And I'm not convinced that a temporary throat sting is necessarily a bad sign, so it's nice to get a different and informed perspective like yours, Van, to challenge my own. I greatly appreciate having someone put my speculations through fiery trials.
Whiskey and other alcoholic beverages can also be hormetically beneficial for some people, which I've written about in other threads, so that's another good sign. Do you think there's anything to the notion that "the dose makes the poison" or Nietzsche's "That which does not kill us makes us stronger"? Why couldn't there be potential benefits from medicinal/hormetic doses of RFCLO? Even if RFCLO is purely toxic, that could actually be a reason for it to be medicinally/hormetically beneficial (
http://gettingstronger.org/hormesis), rather than harmful at any dose.

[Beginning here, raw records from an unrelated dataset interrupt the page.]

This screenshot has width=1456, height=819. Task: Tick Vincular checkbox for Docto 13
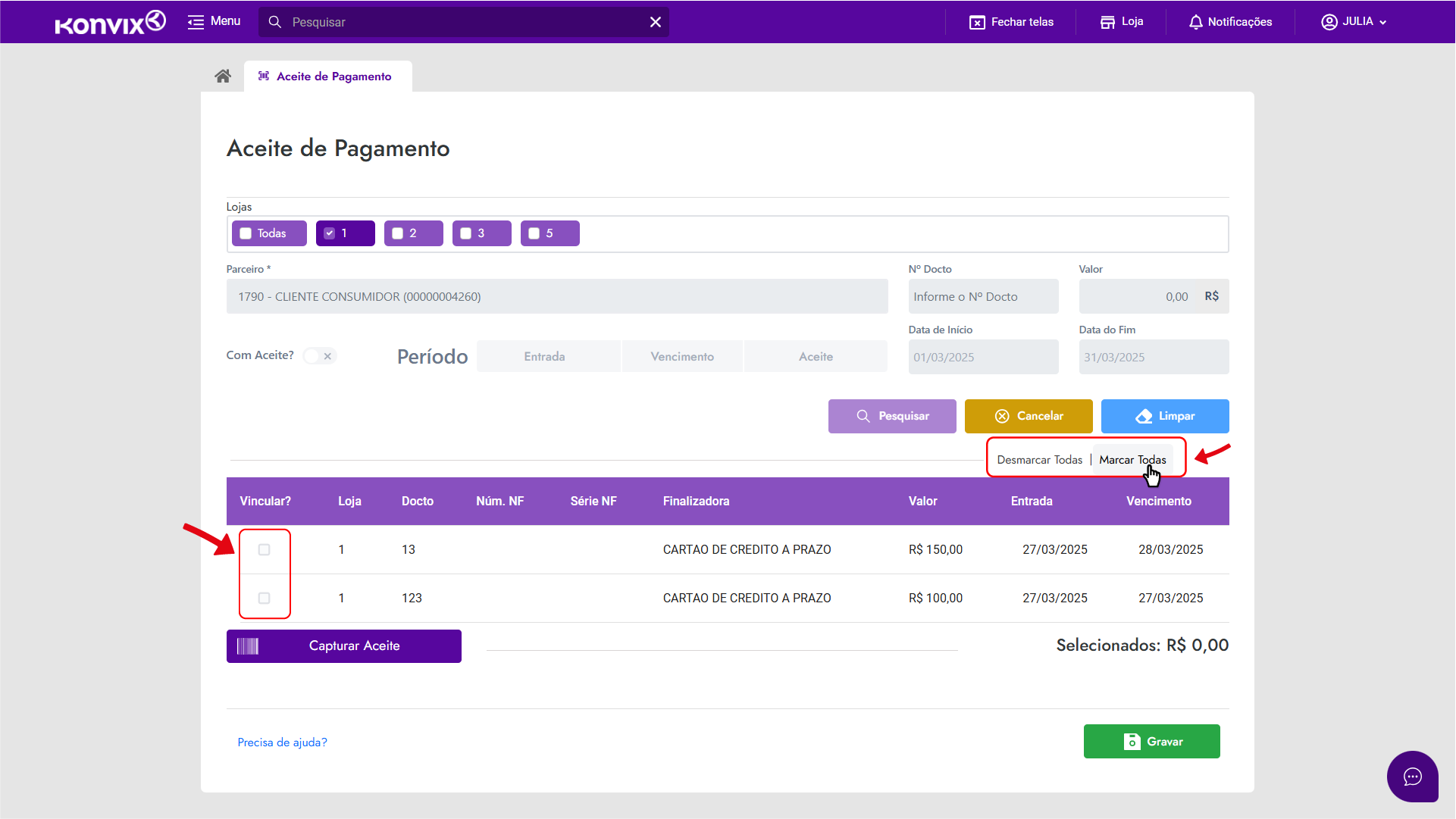pos(264,549)
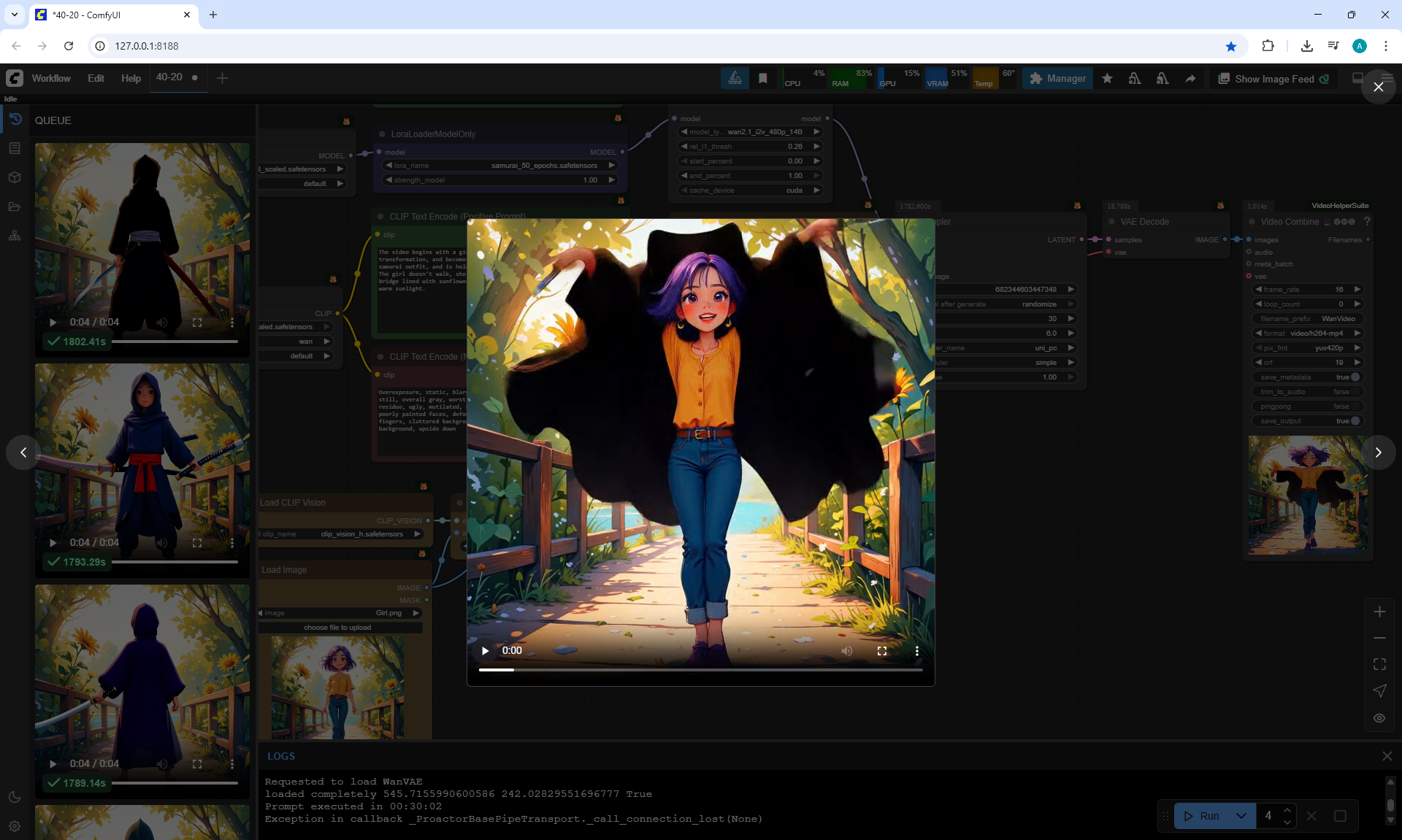Click Show Image Feed button
1402x840 pixels.
click(x=1273, y=79)
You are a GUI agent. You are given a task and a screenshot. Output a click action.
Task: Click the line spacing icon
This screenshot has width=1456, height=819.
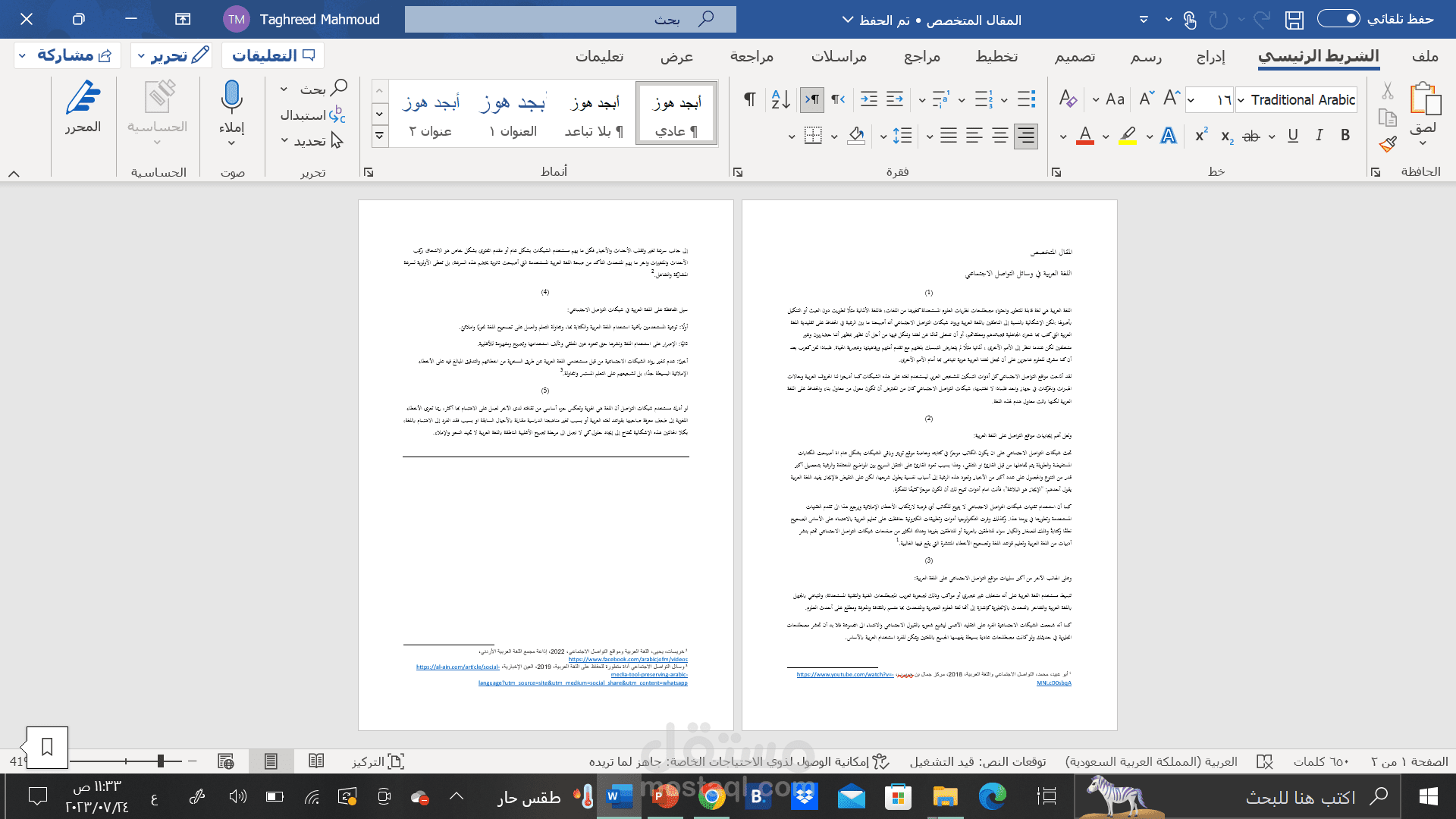tap(902, 136)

I consider studies more potential small clues within the bigger picure than solid proof. They can suggest that more inquiry may be warranted, and are particularly intriguing when they contradict common modern assumptions and fit with thousands or millions of years of tradition, experience and biology. They are a starting point, rather than a final answer. When it comes down to it, our individual experience is the final arbiter (also bearing in mind potential long-term risks).
Your point about the funding of the study is well taken. Unsurprisingly, it's a Norwegian cooperative that sells fish oil, TINE SA ((
https://oda.hio.no/jspui/bitstream/10642/1011/2/ulven_bjnutr-2011.pdf). Who else but a fish oil seller would fund a fish oil study? TINE SA could discount a negative finding of oxidation of fish oil if they wished by taking measures such as including antioxidants in the oil. So it wouldn't be the end of the world for them if some harm had been found from oxidation. The fact that another study found no beneficial effect on plasma lipid peroxides from adding antioxidants to fish oil (
http://www.ncbi.nlm.nih.gov/pubmed/9930401) matches the results of this study that oxidation of fish oil is more a theoretical problem than a real one. FWIW, the authors of this TINE-funded study claimed they have no financial interest in the cooperative, though funding sources are effectively a potential conflict of interest.
In my personal experience, I haven't noticed any ill effects from raw fermented CLO and it appears to have beneficial effects on my dental health. Raw fermented CLO is also a traditional food (
http://www.westonaprice.org/cod-liver-oil/update-on-cod-liver-oil-manufacture) that goes back centuries, and raw fermented fish and raw fermented fish sauce (aka Worcestershire sauce, garum) go back even farther. Now we also have some research matching personal experience and tradition, albeit funded by a seller of the food (as with most food studies).
Granted, RFCLO has been just one small part of my broader approach and I don't take it every day, in case that might deplete my own body's ability to produce vitamins A and D (
http://gettingstronger.org/2012/11/why-i-dont-take-vitamin-d-supplements), so I don't follow the recommendations of the biggest promoters of fish oils to consume them in daily megadoses. I use RFCLO and raw fermented fish in more fractal/intermittent/hormetic ways, as foodlements rather than chronic supplements.
Do you have any evidence of harm from RFCLO or other fermented fish foods beyond a temporary throat sting (which I personally enjoyed and now miss), or studies that contradict the above studies? I even got some of the throat sting the first time I tried fresh raw sardines, and I don't consider them harmful because of that, do you?